Malgré toute sa noirceur, le film contient déjà une dose de bonne humeur. Il est rempli de dizaines de répliques et de blagues amusantes qui ne font que renforcer le lien et l'amour entre les trois principaux protagonistes qui s'aventurent au cœur de Paris.
« Il y a aussi beaucoup d'amour dans le quartier », dit Diop, qui vient d'un quartier populaire de la ville portuaire du Havre. « Sinon, on se tirerait tous dessus. Dans le film, on voit trois copains qui vivent dans un contexte compliqué, et on oublie le contexte en regardant le film. Ils arrivent à nous le faire oublier. C'est pourquoi je les aime tant. Ils rient, ils rient de leur misère ».
Lorsque Kassovitz a réalisé son film, la culture des banlieues françaises était encore largement marginale. La scène locale de musique rap avait déjà émergé, mais les grands médias locaux avaient tendance à présenter les jeunes des cités sous un jour peu flatteur et largement fondé sur la peur.

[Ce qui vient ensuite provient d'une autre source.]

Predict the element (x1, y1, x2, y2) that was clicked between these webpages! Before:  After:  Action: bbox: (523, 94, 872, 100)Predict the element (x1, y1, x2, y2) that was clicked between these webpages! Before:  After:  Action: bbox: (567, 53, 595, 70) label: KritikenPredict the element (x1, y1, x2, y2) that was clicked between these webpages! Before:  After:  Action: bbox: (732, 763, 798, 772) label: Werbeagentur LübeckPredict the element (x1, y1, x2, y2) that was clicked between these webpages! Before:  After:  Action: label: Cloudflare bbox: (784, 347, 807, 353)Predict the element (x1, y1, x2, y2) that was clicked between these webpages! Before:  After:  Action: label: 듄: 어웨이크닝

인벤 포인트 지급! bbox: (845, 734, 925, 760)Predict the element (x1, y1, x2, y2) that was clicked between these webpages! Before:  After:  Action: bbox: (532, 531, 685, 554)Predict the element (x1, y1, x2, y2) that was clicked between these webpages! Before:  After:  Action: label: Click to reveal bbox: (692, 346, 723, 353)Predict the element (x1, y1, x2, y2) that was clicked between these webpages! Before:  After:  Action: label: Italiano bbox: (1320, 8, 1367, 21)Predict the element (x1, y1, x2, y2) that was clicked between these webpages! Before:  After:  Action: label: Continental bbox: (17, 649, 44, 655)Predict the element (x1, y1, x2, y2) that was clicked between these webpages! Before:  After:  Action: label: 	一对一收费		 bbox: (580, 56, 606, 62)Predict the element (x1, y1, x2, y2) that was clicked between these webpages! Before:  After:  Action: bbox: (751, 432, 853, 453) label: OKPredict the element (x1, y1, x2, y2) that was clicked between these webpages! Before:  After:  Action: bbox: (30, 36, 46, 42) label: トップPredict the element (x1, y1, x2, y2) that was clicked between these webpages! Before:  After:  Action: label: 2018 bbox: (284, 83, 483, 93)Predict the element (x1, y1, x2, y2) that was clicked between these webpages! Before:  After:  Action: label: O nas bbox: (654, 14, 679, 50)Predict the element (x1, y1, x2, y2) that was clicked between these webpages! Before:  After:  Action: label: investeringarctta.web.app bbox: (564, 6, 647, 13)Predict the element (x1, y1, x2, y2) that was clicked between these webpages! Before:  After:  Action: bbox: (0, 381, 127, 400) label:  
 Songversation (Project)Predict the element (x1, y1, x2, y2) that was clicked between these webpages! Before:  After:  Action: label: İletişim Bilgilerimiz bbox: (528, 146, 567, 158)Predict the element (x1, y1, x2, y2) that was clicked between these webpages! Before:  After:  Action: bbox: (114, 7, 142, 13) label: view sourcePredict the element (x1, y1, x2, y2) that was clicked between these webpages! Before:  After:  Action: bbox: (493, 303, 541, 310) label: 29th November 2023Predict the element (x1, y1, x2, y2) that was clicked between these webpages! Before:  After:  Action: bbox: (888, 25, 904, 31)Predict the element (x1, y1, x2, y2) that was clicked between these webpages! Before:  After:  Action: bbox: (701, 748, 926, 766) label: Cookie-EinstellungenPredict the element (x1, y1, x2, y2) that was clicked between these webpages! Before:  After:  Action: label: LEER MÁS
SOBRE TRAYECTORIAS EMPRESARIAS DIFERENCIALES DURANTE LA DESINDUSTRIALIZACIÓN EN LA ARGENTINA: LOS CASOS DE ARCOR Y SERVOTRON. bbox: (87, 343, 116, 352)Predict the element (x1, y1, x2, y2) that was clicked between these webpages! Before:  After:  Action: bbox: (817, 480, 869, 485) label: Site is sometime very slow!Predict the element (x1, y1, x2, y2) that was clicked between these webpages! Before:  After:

M. Kassovitz se réjouit que certains stéréotypes aient été brisés et que les jeunes des banlieues aient désormais la possibilité de se hisser au sommet des hit-parades, à l'instar de la pop star franco-malienne Aya Nakamura, qui a chanté lors de la cérémonie d'ouverture des Jeux olympiques de Paris en 2024.
Pour Kassovitz, la différence entre le film et le spectacle est qu'il n'est pas nécessaire d'avertir les gens qu'il s'agit de jeunes issus des cités. « Il y a trente ans, personne ne les connaissait, alors nous avons dû faire un film pour les initier à la culture française », a-t-il déclaré.